PROVIDED RECORDS:
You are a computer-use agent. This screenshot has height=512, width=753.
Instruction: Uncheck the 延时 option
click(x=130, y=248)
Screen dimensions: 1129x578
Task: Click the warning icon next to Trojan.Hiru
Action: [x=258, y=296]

BRIEF:
With the material above as the source, restate each line word for word.

TASK SOLUTION:
You are a computer-use agent. This screenshot has height=512, width=753.
Instruction: Uncheck the 延时 option
click(x=130, y=248)
Screen dimensions: 1129x578
Task: Click the warning icon next to Trojan.Hiru
Action: [x=258, y=296]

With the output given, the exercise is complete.